To do ▸ The answer must restate every record word for word.

Data excerpts
━━━━━━━━━━━━━━━━

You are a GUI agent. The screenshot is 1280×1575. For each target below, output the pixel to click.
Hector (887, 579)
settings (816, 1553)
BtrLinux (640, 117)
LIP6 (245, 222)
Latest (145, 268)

━━━━━━━━━━━━━━━━

Solution to this problem ▸
You are a GUI agent. The screenshot is 1280×1575. For each target below, output the pixel to click.
Hector (887, 579)
settings (816, 1553)
BtrLinux (640, 117)
LIP6 (245, 222)
Latest (145, 268)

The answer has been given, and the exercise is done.